# Wikipedia game
#### Dhwani Contractor

## Main Function: findLinkRoute
#### Input: 
startlink: Link of the starting page

endlink: Link of the end page

#### Output:
result: Sequence of the page names

## Other Functions:
### getPageName
#### Input: 
url: url of the link
#### Output: 
pname: Pagename of the website

### joinLink
#### Input: 
pagename: Pagename of the link
#### Output: 
url: The Wikipedia URL

### findLinks
#### Input: 
link: Link of the website 
#### Output: 
set :set of the pagename

In [14]:
from bs4 import BeautifulSoup
import urllib.request
from queue import Queue

In [15]:
#splits the url annd takes the part comes after "/wiki/"
def getPageName(url):
    pname=url.split("/wiki/",1)[1]
    return pname

In [16]:
#Joins the pagename with the wikipedia url
def JoinLink(pagename): 
    return "https://en.wikipedia.org/wiki/"+pagename

In [25]:
#Find all the links available on the entire webpage and 
#puts it in a set so that if any link is there more than once, it won't be the part of set again

def findLinks(link):
    s=set()
    resp = urllib.request.urlopen(link)
    soup = BeautifulSoup(resp,"lxml", from_encoding=resp.info().get_param('charset'))
    for link in soup.find_all('a', href=True):
        l=link['href']
        if l.startswith('/wiki/') and l.find(":")==-1 and l.count('/') == 2:
            pagename=getPageName(l)
            s.add(pagename)
    return s

In [26]:
def findLinkRoute(startlink,endlink):
    #Find the pagename of the startlink and endlink
    startPage=getPageName(startlink)
    endPage=getPageName(endlink)
    
    #q is a Que of the pages we need to check
    q = Queue()
    #Parent is a directory which will keep track of the child(as key) and its parent(as value)
    parent = {}
    #Found is a flag which will be true when the endpage will match
    found = False
    #Making the first page's parent null
    parent[startPage] = None
    print("Finding path... Please wait")
    #Finds the link of all the pages on the start page
    first_child=findLinks(startlink)
    
    #Put all the links in the queue 
    for i in first_child:
        parent[i] = startPage
        q.put(i)
        if i == -1:
            found = True
                
    #Searches the end page till the que is empty
    while not q.empty() and not found:
        #take the elements of the queue one by one
        currentpage=q.get()
        currentlink=JoinLink(currentpage)
        #Find all the links on the current webpage
        nextchild=findLinks(currentlink)
        
        #Save the parent page of the current page
        for i in nextchild:
            if i not in parent:
                parent[i] = currentpage
                q.put(i)
                if i == endPage:
                    #we found the link
                    found = True
                    break
       
    
    print("The path is being found, creating a path now..")
    #build the path now
    result = []
    temp = endPage
    #Trackback till the first page comes 
    while temp != startPage:
        if(temp):
            result.insert(0, parent[temp])
            temp = parent[parent[temp]]
        else:
            break
    result.insert(0, startPage) if result[0] != startPage else None
    result.append(endPage)
    return result

In [27]:
#Main

#Insert the start and end link here
startlink="https://en.wikipedia.org/wiki/Web_Bot"
endlink="https://en.wikipedia.org/wiki/Tax_holiday"
path=findLinkRoute(startlink,endlink)

#Print the path of the pages
for page in path[:-1]:
    print(page, sep=' ', end=' -> ', flush=True)
print(path[-1])

Finding path... Please wait
The path is being found, creating a path now..
Web_Bot -> Taxation_in_Iran -> Tax_holiday


# Conclusion

- Here, the applied algorithm finds the "Shortest Path" to reach the end page. Hence, the path is being completed just in 3 steps rather than the mentioned 4 steps path.

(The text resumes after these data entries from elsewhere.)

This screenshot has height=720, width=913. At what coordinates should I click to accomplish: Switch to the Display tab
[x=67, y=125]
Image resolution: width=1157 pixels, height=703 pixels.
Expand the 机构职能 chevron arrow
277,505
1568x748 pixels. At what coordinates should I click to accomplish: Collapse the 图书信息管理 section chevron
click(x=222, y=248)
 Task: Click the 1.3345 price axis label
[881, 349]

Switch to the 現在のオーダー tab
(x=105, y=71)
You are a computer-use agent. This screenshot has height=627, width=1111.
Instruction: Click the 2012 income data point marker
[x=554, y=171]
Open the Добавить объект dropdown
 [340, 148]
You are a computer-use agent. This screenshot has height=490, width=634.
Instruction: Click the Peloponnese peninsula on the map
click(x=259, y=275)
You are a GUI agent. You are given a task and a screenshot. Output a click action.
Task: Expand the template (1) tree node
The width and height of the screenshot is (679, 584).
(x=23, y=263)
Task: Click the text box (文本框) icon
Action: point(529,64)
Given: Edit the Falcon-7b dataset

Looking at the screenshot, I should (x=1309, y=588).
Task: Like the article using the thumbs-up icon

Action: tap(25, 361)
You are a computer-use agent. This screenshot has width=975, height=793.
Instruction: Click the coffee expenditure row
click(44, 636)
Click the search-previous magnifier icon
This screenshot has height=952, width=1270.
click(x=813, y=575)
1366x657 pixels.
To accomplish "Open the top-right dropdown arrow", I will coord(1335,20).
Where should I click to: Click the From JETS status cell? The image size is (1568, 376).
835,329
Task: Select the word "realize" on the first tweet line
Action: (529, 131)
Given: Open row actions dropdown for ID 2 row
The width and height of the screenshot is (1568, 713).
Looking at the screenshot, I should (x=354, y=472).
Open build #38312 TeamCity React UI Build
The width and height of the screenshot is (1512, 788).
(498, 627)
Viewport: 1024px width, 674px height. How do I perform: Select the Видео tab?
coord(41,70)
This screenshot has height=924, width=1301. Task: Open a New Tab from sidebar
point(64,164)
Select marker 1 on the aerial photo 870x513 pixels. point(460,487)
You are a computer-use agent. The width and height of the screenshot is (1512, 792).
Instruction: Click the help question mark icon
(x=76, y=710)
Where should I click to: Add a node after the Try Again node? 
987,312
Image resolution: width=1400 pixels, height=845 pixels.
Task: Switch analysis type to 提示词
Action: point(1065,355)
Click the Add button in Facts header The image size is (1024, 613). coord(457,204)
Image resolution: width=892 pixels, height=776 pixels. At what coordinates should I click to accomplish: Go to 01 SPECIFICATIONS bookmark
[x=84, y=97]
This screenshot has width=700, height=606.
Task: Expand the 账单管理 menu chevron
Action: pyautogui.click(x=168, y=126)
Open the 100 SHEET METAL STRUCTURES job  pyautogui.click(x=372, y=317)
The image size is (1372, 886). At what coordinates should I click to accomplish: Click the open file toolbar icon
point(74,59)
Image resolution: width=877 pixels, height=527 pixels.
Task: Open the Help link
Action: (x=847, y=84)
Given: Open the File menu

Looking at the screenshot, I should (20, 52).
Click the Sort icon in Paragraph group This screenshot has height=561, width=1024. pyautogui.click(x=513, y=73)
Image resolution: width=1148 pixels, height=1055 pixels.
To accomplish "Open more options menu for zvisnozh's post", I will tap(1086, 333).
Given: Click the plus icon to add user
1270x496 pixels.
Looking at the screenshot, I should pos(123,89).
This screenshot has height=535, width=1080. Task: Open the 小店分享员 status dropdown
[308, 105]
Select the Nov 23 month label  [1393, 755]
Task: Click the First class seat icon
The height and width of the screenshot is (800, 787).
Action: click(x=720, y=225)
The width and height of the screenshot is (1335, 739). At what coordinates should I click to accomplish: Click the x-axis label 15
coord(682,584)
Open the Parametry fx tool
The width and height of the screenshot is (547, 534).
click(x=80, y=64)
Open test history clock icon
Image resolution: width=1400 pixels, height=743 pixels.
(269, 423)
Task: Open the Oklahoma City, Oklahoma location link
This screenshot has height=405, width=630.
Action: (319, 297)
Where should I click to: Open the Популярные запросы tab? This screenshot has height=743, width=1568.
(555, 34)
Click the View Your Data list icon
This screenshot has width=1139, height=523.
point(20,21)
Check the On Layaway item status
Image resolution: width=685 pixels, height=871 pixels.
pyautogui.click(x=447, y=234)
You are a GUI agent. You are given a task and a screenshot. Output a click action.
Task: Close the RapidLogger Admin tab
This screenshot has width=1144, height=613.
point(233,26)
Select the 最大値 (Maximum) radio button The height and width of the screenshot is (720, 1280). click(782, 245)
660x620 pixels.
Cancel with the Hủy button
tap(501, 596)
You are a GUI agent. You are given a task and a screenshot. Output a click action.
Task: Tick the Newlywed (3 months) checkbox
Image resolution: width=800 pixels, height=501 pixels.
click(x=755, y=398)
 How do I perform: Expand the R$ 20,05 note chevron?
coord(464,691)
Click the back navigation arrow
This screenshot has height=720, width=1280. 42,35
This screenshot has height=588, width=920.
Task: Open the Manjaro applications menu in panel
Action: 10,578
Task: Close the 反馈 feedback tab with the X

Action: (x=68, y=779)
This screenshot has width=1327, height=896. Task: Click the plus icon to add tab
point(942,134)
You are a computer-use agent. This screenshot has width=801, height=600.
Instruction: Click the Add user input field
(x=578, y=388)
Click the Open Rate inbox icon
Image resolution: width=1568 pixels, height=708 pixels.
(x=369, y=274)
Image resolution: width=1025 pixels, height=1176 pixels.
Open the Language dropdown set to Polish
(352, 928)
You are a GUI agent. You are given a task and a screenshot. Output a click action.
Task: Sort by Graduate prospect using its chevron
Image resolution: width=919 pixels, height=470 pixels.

- The time taken to find the result was around 20-25 min. This time can be improved by putting the depth limit. Means, the algorithm will match the end page name just till maximum depth. If the page is not found then the algorithm will start processing the other nodes. Drawback of such implementation will be if the end page is in the deeper node than the algorithm won't be able to find the solution.